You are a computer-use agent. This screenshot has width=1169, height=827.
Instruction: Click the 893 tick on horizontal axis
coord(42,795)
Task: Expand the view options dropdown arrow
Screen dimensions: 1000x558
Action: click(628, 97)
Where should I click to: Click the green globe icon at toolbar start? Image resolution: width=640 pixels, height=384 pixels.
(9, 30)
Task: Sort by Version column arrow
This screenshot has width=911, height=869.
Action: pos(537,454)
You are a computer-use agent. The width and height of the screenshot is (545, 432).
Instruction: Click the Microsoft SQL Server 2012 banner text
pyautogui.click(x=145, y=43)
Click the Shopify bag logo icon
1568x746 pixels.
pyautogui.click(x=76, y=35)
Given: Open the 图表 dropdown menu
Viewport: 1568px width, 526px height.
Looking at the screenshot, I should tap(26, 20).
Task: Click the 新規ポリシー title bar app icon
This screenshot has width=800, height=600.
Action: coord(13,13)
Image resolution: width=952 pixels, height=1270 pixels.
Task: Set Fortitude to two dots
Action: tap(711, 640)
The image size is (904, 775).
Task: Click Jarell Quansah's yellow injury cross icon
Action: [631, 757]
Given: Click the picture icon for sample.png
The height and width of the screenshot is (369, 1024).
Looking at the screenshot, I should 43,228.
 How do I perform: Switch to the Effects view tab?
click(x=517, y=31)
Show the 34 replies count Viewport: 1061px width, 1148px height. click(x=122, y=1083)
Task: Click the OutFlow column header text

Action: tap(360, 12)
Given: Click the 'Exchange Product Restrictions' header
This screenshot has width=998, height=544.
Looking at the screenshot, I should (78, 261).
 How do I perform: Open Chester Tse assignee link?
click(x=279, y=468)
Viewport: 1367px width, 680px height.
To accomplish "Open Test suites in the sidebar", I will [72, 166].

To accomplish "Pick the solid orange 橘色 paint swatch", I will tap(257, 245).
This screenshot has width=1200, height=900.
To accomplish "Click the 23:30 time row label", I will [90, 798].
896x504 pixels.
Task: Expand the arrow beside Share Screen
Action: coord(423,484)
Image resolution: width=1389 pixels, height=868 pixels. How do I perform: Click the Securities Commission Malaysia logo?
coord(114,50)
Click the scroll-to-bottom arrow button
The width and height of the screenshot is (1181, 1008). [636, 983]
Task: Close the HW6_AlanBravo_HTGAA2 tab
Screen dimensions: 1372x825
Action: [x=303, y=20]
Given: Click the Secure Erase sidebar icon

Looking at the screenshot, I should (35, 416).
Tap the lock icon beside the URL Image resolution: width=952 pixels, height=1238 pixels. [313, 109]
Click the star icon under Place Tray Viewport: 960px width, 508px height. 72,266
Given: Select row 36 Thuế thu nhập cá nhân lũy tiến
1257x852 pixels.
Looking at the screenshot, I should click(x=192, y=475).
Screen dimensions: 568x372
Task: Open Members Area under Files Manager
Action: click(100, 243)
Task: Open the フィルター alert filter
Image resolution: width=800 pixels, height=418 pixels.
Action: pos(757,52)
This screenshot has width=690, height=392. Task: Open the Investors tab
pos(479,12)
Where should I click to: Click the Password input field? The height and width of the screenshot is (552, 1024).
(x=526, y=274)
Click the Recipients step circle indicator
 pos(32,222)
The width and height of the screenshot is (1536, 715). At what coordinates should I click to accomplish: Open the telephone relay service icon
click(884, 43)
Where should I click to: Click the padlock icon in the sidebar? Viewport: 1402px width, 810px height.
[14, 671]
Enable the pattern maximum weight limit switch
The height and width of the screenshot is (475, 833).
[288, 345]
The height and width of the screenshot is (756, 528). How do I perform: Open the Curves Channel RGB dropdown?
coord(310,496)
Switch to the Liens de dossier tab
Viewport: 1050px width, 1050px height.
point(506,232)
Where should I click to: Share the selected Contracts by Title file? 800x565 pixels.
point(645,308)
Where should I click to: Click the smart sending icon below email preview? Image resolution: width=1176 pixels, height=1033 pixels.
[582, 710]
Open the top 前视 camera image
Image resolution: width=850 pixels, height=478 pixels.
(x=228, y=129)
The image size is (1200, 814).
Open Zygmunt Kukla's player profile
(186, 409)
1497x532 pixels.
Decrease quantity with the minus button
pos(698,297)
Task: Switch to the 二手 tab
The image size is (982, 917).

##############################

Prompt - Reproduce exactly, please, only the lines from the start of the data above to the line that contains "Task: Sort by Version column arrow", with both ends kept.

Solution below -
You are a computer-use agent. This screenshot has width=1169, height=827.
Instruction: Click the 893 tick on horizontal axis
coord(42,795)
Task: Expand the view options dropdown arrow
Screen dimensions: 1000x558
Action: click(628, 97)
Where should I click to: Click the green globe icon at toolbar start? Image resolution: width=640 pixels, height=384 pixels.
(9, 30)
Task: Sort by Version column arrow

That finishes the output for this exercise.